EXHIBIT 10.2
THIRD LOAN MODIFICATION AGREEMENT
THIS THIRD LOAN MODIFICATION AGREEMENT ("Modification Agreement") is made
as of July 10, 2002, between ADVANCED MARKETING SERVICES, INC., a Delaware
corporation ("Borrower"), and CALIFORNIA BANK & TRUST, a California banking
corporation ("Bank"), with reference to the following:
R E C I T A L S
A. Bank and Borrower are parties to that certain Revolving Credit
Agreement dated as of January 11, 2002 ("Loan Agreement"), pursuant to which
Borrower delivered to Bank a promissory note dated the same as the Loan
Agreement made by Borrower as maker to Bank, in the original principal amount of
$13,000,000 ("Note"), and a Security Agreement also dated the same as the Loan
Agreement made by Borrower in favor of Bank ("Security Agreement"). The Loan
Agreement, Note, Security Agreement and related documents are referred to
collectively as the "Loan Documents". The Loan Documents were previously
modified by those certain Loan Modification Agreements dated as of January 31,
2002 ("First Modification Agreement") and as of March 6, 2002 ("Second
Modification Agreement"). Initially capitalized terms not otherwise defined
herein have the same meanings as in the Loan Agreement, as previously modified.

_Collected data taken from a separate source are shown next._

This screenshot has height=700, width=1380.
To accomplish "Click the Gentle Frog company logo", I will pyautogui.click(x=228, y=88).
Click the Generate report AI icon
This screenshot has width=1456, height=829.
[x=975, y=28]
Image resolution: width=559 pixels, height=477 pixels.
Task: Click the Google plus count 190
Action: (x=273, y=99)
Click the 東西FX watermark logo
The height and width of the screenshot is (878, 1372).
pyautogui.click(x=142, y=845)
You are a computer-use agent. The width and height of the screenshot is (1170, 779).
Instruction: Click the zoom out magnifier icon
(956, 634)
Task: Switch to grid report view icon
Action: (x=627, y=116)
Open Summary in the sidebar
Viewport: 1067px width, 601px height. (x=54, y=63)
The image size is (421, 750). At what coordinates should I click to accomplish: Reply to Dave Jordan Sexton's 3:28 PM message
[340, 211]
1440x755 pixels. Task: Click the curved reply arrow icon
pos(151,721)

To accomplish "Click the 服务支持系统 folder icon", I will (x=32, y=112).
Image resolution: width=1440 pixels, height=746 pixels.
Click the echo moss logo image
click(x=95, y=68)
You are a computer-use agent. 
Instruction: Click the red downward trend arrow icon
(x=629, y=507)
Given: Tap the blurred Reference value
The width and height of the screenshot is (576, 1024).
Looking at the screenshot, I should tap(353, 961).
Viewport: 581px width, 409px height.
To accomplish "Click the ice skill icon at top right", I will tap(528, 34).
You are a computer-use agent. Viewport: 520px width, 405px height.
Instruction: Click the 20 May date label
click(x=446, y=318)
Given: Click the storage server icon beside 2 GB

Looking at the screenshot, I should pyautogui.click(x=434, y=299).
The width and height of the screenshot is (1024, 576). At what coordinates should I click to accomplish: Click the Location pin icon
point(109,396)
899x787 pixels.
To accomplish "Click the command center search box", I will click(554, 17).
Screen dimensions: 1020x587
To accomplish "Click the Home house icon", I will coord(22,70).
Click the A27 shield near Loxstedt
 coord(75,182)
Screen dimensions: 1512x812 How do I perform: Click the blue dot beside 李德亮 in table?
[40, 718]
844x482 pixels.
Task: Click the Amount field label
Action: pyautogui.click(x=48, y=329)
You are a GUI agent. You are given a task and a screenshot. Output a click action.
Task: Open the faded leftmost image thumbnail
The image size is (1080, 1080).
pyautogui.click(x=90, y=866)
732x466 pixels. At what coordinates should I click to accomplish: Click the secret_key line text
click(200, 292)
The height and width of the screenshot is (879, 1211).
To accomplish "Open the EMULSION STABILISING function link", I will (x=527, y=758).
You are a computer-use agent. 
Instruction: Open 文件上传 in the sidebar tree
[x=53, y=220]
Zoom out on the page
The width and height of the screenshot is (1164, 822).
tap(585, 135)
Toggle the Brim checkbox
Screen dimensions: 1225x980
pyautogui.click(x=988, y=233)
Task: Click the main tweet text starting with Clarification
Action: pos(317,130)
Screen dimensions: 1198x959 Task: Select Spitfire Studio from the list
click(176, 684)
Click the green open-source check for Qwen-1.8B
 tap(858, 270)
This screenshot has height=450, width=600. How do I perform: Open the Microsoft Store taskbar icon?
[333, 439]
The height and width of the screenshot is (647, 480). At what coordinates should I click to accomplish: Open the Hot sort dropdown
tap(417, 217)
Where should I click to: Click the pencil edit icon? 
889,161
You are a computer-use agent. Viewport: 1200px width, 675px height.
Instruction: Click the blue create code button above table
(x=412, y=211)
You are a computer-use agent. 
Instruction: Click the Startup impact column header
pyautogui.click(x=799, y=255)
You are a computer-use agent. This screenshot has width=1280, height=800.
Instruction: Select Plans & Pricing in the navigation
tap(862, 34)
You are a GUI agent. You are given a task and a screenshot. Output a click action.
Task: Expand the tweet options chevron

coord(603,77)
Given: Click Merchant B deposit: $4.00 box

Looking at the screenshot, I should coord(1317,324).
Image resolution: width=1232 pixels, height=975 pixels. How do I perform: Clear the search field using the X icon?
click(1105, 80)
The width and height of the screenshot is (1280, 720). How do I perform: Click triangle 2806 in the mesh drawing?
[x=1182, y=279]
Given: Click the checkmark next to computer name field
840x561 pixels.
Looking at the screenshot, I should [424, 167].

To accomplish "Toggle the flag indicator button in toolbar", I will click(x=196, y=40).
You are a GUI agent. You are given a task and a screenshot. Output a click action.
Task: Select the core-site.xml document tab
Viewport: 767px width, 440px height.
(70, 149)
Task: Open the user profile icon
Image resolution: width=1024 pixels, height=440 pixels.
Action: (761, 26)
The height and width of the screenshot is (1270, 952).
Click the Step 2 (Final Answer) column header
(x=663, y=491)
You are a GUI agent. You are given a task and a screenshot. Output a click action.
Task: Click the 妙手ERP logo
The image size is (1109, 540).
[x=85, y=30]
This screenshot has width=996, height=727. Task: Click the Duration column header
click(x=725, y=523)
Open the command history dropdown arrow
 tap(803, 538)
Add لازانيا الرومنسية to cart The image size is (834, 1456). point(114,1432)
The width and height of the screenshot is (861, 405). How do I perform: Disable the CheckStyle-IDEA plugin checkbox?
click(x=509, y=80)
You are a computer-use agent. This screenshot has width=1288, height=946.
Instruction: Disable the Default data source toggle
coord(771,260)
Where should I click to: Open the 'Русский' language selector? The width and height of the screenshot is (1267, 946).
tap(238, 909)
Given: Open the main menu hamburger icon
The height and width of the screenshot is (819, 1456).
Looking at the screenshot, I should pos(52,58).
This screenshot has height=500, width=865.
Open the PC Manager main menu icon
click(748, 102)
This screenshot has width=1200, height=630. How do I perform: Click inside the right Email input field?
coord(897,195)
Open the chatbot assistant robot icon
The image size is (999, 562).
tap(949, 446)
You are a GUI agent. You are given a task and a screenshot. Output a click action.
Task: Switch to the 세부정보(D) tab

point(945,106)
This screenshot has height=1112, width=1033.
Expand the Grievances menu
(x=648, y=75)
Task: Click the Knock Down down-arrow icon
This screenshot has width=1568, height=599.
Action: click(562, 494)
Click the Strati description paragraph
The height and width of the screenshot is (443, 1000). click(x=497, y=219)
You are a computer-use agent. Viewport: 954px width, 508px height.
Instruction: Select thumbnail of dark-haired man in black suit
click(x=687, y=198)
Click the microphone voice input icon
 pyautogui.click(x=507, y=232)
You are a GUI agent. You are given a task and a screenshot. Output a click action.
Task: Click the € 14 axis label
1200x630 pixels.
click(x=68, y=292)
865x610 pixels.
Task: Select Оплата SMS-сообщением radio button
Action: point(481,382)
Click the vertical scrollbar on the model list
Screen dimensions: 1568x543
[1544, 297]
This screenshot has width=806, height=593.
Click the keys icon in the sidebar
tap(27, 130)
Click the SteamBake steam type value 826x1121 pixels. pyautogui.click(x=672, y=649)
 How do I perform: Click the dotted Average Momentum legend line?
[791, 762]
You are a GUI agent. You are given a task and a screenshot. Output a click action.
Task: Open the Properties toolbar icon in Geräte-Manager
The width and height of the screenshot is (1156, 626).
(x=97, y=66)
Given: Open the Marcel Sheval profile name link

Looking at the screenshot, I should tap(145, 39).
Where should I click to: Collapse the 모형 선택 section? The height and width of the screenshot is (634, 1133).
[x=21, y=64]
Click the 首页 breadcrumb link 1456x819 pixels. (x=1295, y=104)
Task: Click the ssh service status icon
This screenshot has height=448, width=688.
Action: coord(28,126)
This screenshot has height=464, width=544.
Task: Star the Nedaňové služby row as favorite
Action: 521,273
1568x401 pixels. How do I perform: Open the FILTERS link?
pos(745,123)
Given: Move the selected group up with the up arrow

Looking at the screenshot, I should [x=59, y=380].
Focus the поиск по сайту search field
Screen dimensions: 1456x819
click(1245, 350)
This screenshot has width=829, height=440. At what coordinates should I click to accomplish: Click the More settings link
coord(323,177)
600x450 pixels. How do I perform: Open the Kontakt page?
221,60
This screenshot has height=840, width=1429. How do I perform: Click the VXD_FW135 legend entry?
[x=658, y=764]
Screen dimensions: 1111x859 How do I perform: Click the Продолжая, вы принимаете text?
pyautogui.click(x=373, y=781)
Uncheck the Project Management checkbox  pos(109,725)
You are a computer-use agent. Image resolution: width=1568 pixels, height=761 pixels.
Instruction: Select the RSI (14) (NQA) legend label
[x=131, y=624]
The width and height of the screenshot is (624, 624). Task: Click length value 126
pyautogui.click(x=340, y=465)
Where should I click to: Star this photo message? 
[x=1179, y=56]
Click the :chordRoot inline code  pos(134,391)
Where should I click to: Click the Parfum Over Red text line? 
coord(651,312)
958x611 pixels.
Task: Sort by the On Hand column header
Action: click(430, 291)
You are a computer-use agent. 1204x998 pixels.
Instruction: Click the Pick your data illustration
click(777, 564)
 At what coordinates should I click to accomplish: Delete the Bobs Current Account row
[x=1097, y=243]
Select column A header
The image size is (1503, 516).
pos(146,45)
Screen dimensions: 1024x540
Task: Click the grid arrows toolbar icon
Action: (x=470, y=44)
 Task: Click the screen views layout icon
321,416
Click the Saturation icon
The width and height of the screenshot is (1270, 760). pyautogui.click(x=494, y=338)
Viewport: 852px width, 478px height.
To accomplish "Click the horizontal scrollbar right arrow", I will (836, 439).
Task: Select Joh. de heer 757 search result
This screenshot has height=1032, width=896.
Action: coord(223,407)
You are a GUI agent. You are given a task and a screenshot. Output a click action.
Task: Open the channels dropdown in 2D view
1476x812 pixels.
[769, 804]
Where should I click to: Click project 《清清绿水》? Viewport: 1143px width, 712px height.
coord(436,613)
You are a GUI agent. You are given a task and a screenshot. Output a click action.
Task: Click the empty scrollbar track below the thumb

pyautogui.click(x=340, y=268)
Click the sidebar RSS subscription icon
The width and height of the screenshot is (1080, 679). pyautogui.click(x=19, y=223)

B. The parties wish to revise the Loan Documents again, to make permanent
what the previous modification agreements described as a temporary increase in
the Loan amount from $13,000,000 to $23,000,000. The parties also wish to extend
the Loan's Maturity Date and to make certain changes to Borrower's financial
covenants.
THE PARTIES AGREE AS FOLLOWS:
1. MODIFICATION OF LOAN DOCUMENTS. Subject to the conditions precedent of
Paragraph 2 below, the Loan Documents are modified in the following respects:
1.1 The Maturity Date is extended from August 31, 2002 to March 31,
2003 ("Extended Maturity Date").
1.2 The maximum Loan amount shall remain at $23,000,000 through the
Extended Maturity Date, and the $10,000,000 reduction in the Loan amount
required by the First and Second Modification Agreements is deleted from the
Loan Documents. Within the $23,000,000 maximum Loan amount, and subject to the
other terms and conditions of the Loan Documents as previously modified,
Borrower may borrow, repay and reborrow at any time or from time to time, until
the Extended Maturity Date.
1.3 The financial covenant of clause (iv) of Paragraph 4.9(a) of the
Loan Agreement is modified so that the required Current Ratio shall be 1.00:1
instead of 1.10:1. The financial covenant of Paragraph 4.9(b) of the Loan
Agreement is modified to make the required maximum Leverage Ratio 3.50:1 for the
first, second and fourth quarters and 4.00:1 for the third quarter. As modified,
Paragraph 4.9 of the Loan Agreement shall read in its entirety as follows:
"4.9 Financial Covenants.
"(a) No later than forty-five (45) days after the end of each
fiscal quarter and one hundred twenty (120) days after the end of each
fiscal year, Borrower shall demonstrate to Bank's reasonable satisfaction
that (i) Borrower's Tangible Net Worth is not less than Seventy Million
Dollars ($70,000,000), (ii) the ratio of Senior Debt to EBITDA for the
Computation Period just ended is not more than 1.85:1, (iii) the value of
Eligible Accounts Receivable is more than the Loan; and (iv) Borrower's
Current Ratio is not less than 1.00:1.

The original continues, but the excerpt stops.